Become a Problem Solver
Internal clients may propose potentially lucrative projects that fail to properly account for risk. Counsel’s initial reaction to protect the company may be to say “no.” Repeatedly giving a negative response, without more, can lead to conflict with the client and counsel’s reputation as a naysayer and obstacle to the business. Counsel should consider the following strategies to overcome that negative perception:
- Adopt a mindset of mitigating risk rather than eliminating it. Be prepared to assume some risk to give practical advice and solve problems. Risk management (rather than risk avoidance) based on the company’s tolerance for risk can make the company more competitive.
- Suggest alternatives. Simply prohibiting a problematic business proposal does not help the company achieve its business objectives. Provide suggestions for minimizing the risk through alternative approaches.
- Say “no” with credibility. When a negative answer is the appropriate response to a particular situation, say “no” to internal clients in a manner they can understand and accept.
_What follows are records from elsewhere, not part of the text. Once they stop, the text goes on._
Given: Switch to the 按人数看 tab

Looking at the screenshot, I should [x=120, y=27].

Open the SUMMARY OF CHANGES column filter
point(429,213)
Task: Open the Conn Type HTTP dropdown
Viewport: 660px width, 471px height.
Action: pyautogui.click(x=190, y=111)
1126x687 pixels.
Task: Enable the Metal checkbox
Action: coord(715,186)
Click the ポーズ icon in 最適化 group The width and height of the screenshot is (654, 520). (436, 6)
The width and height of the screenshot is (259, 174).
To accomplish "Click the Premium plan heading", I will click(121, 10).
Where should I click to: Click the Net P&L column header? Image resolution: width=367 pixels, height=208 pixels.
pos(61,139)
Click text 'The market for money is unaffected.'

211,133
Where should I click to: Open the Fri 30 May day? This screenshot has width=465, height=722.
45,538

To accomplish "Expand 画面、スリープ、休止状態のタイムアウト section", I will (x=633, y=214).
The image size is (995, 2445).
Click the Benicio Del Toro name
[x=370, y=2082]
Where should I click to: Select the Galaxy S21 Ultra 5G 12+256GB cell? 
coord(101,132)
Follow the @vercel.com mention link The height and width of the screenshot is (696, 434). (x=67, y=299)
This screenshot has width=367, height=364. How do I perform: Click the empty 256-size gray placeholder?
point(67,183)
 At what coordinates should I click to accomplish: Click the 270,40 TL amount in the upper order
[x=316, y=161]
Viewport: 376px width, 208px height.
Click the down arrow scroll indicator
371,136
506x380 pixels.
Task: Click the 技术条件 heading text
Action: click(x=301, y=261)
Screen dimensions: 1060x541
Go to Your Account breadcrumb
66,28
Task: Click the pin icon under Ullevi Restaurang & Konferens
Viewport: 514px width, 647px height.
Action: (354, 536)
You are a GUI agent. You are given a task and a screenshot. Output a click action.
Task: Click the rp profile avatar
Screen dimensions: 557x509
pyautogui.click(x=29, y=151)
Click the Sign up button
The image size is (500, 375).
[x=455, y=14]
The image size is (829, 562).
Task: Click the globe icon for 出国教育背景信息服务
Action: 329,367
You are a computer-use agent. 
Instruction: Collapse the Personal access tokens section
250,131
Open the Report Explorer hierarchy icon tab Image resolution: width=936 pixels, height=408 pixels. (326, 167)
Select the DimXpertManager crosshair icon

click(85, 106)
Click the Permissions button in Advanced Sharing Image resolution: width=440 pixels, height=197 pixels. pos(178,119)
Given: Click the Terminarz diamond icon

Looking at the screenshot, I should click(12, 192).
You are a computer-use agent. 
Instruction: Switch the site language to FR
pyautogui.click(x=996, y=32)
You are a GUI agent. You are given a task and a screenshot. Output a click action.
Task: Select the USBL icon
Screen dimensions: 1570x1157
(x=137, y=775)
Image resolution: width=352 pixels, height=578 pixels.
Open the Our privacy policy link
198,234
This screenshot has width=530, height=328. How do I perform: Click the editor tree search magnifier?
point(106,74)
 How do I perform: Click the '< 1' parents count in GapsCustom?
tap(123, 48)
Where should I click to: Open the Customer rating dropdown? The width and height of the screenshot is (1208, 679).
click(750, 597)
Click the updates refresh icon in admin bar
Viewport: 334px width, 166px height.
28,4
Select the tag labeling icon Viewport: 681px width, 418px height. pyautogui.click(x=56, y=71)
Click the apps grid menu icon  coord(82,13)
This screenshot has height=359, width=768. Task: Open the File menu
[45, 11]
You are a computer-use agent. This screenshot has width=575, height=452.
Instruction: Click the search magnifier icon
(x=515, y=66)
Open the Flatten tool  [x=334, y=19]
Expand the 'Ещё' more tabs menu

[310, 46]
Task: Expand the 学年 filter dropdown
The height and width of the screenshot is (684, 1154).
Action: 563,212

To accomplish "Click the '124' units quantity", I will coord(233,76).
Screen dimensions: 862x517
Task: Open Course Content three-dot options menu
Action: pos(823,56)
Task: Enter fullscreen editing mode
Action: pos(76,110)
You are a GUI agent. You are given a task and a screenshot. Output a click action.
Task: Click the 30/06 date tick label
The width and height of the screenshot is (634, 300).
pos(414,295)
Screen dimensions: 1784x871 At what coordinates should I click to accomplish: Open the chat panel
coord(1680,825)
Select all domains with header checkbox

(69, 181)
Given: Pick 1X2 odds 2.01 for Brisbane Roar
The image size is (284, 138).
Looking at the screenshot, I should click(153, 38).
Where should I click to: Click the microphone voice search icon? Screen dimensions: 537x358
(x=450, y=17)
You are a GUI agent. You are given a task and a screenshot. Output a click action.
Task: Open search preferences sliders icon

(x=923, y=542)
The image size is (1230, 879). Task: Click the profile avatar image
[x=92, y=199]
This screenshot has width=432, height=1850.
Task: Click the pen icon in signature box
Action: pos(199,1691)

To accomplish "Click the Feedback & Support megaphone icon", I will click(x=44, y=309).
- Build relationships with internal clients. By building solid relationships with internal clients and consistently supporting them in positive ways, counsel can develop trust, value and influence, even when counsel’s advice is “no”
Manage Work Efficiently
Competent in-house counsel are expected to be responsive to queries and deliver timely and appropriate work product to internal clients. This efficient time and project management are central to helping counsel:
- Create positive impressions within the company.
- Maintain the good will of internal clients.
- Eliminate waste.
In-house counsel add value to the business when they can:
- Quickly digest a lot of information.
- Explain key points and complex concepts in a clear, concise and non-technical manner.
- Enable management and other corporate leaders to make informed business decisions.
Counsel should consider the following steps to communicate effectively with internal clients and external business partners:
- Speak the common language.
- Listen carefully.
- Tailor communications to the audience.
- Explain risks coherently.
- Communicate frequently.
- Consider privilege issues.
Develop As a Generalist
Sometimes In-house counsel are surprised at the broad range of legal questions raised by the company. If not specializing in a particular practice area within a large legal department, In-house counsel are usually expected to be generalists. Counsel should consider the following strategies to develop and succeed as a generalist:
- Candidly admit not knowing an answer on the spot.
- Use good judgment and instinct to provide initial guidance.
- Embrace new challenges.
- Be deliberate about professional development.
Be More Than the Lawyer
In addition to traditional legal responsibilities, in-house counsel often assume ancillary responsibilities that include areas such as corporate governance, compliance, human resources and risk management. Counsel should consider the following approaches to manage these roles:
- Be an active business partner.
- Be a team leader.
- Develop business skills.
- Understand financial concepts.
- Acquire knowledge that adds value to the company.
- Go above and beyond to complete a project.